[Materials provided — start]

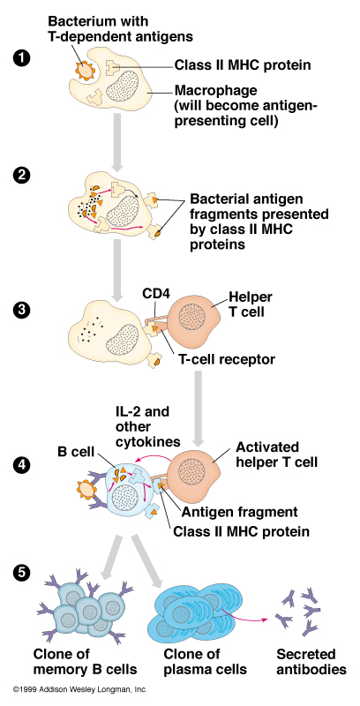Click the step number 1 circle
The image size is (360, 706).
(20, 59)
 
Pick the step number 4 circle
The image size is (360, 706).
(20, 466)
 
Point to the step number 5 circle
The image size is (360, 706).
(20, 573)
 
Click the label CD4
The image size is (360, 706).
(155, 294)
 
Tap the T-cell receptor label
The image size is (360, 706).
(224, 360)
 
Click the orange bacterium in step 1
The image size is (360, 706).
(84, 69)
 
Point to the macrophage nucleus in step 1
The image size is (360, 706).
(124, 86)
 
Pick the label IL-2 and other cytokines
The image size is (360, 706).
(146, 427)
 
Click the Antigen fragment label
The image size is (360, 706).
(239, 512)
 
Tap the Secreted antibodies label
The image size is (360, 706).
(311, 661)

[Materials provided — finish]

Aim of the task —
Without the pictures, retype each line of the records above exactly.

Answer box —
Click the step number 1 circle
The image size is (360, 706).
(20, 59)
 
Pick the step number 4 circle
The image size is (360, 706).
(20, 466)
 
Point to the step number 5 circle
The image size is (360, 706).
(20, 573)
 
Click the label CD4
The image size is (360, 706).
(155, 294)
 
Tap the T-cell receptor label
The image size is (360, 706).
(224, 360)
 
Click the orange bacterium in step 1
The image size is (360, 706).
(84, 69)
 
Point to the macrophage nucleus in step 1
The image size is (360, 706).
(124, 86)
 
Pick the label IL-2 and other cytokines
The image size is (360, 706).
(146, 427)
 
Click the Antigen fragment label
The image size is (360, 706).
(239, 512)
 
Tap the Secreted antibodies label
The image size is (360, 706).
(311, 661)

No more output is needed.